SecretFunSpot is the online lair to house every creeping little image, toy or piece of entertainment that is “retro-culture.” This site is so much fun. Author Kirk D. compiles an inexhaustible catalogue of ’50s pop culture novelties. Sci-fi cups, fake Star Wars merch, bike decals and even essays lamenting the dissipating appearance of pirates in advertising only begins to open up this site.
The site has a slightly macabre feel to it, a dark-carnival look which is probably best described as “spooky” but never “scary.” Classic horror icons such as Frankenstein’s monster, the creature from the Black Lagoon and more tend to pop out from a black background through some hyperbolic comic colours and fonts.
The toys section is also a must. For those children of the ’70s and ’80s, the nostalgia might become a little addictive. Clicking through the endless pic-reel of Boglins, Nerf products and rusty-coloured novelty boxes made me feel like I was locked in my grandmother’s basement. Each toy’s container comes from a day when hands still penned the images and little faces of boys and girls would be poorly printed on the front in a locked expression of utter amazement.
One such expressions belongs to “Flip,” the site’s young, flash-animated vintage toy enthusiast. The two short episodes show Flip dreaming of an enormous, mail-order Frankenstein monster complete with shooting laser eyes, heading over to the carnival to explore the truth behind the haunted-house rides. The shorts are great little dialogue-free departures from the straight vintage catalogue feel of the rest of the site.

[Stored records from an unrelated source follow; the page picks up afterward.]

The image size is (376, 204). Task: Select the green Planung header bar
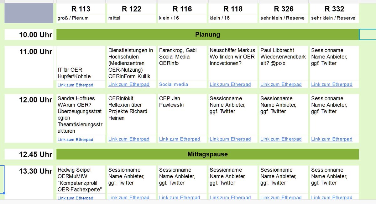point(207,35)
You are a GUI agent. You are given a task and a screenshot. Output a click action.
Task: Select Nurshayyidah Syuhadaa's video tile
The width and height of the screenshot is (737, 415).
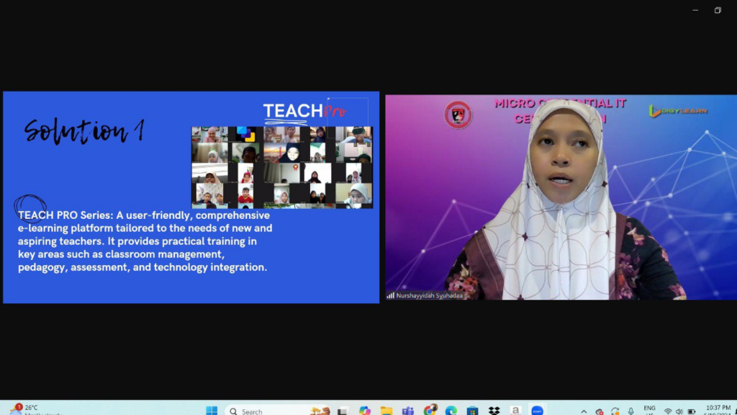(x=561, y=197)
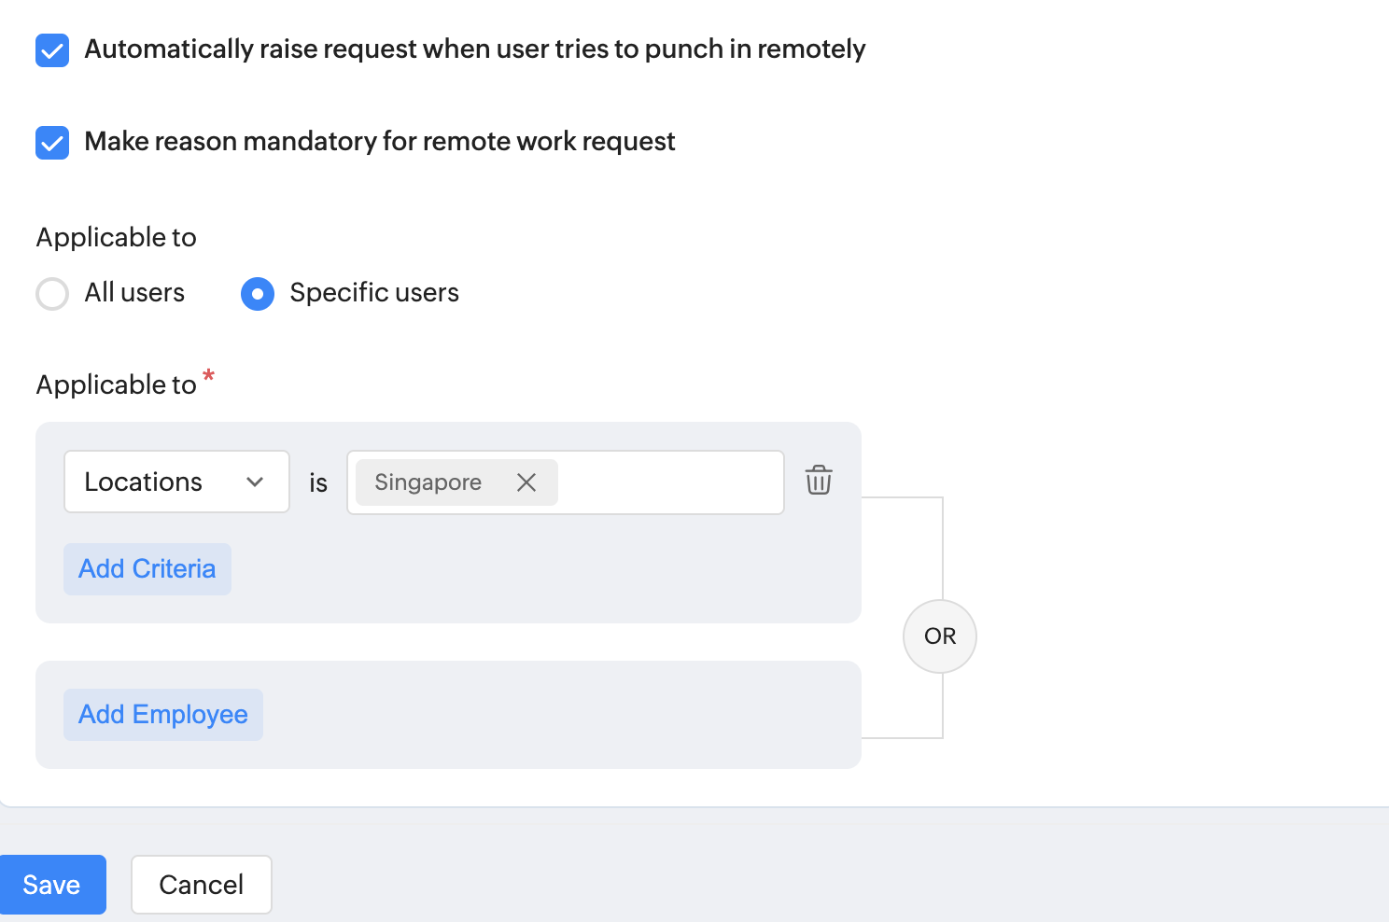Click the "Automatically raise request" label text
Image resolution: width=1389 pixels, height=922 pixels.
click(474, 49)
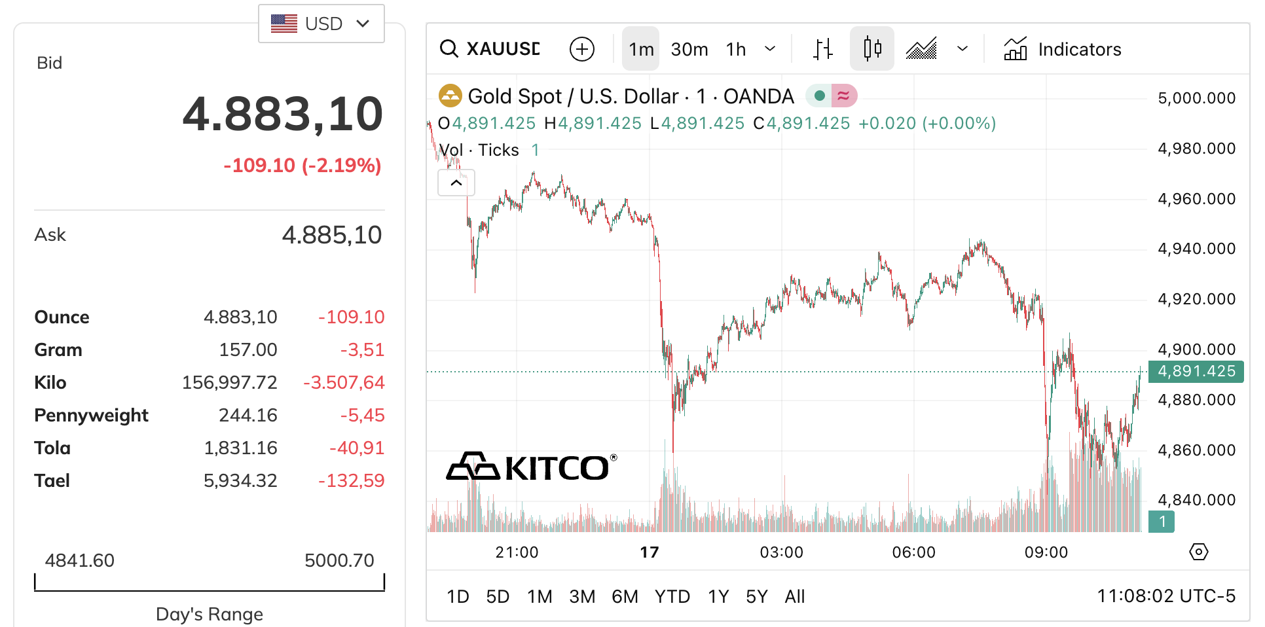Select the 1m interval button

point(641,49)
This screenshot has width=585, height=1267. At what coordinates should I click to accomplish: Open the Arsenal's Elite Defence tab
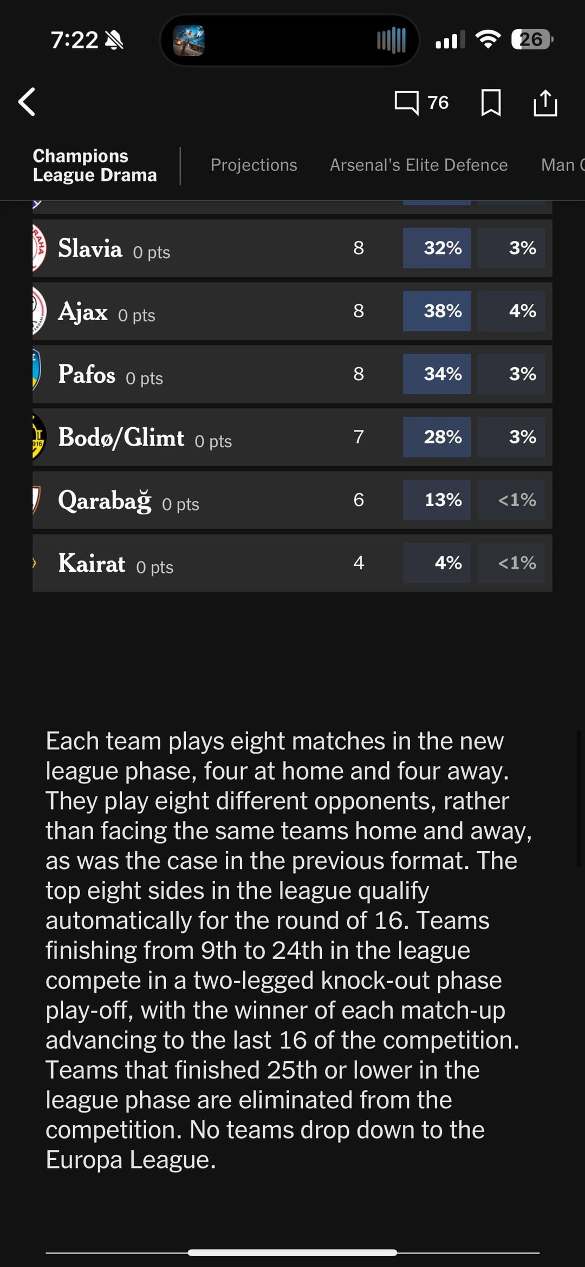click(419, 165)
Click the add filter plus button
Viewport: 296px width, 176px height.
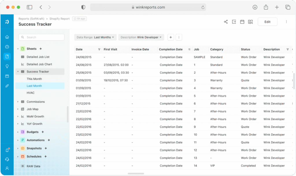coord(171,37)

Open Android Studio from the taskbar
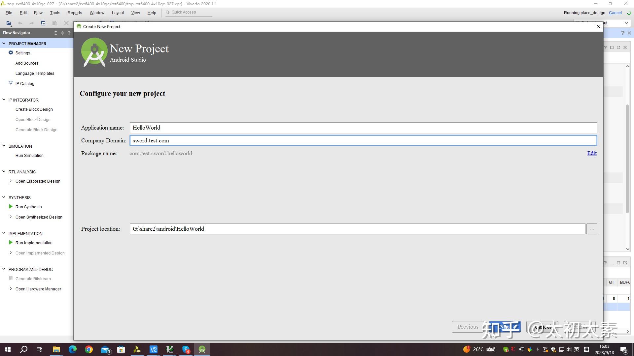pyautogui.click(x=202, y=349)
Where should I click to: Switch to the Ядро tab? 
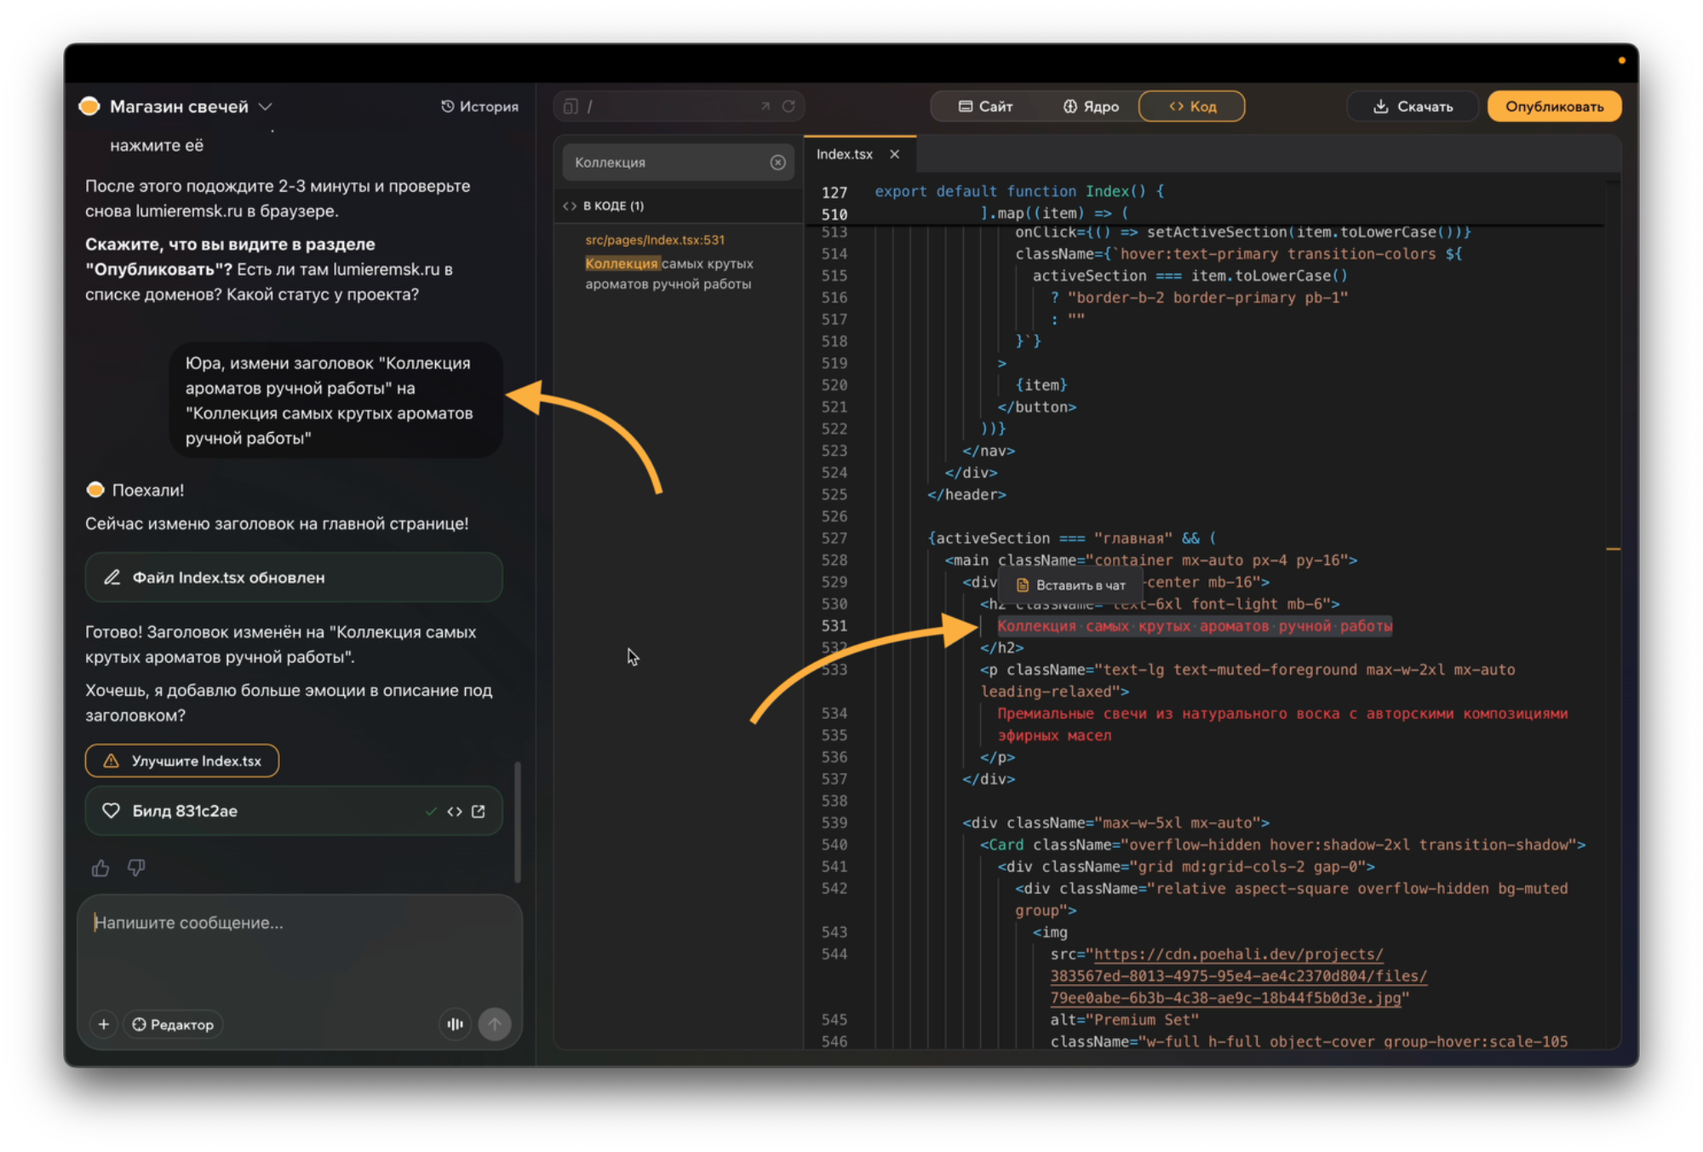[1091, 107]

My favourite, however, is a section which satisfies the curiosities of anyone who’s ever scanned the last pages of a pulp comic-that’s right, “Truth in ads.” Kirk D. goes to the trouble of presenting the original, dime-store comic ad next to the actual item one would receive in the mail. After spending a hard-earned allowance, some young chap expecting a “Ventrilo” (voice-thrower) would instead receive two pieces of tin wrapped in a ribbon as a convenient choking hazard! To truly explore the bizarre and wonderful depths of the novelty world, check this one out. (James King).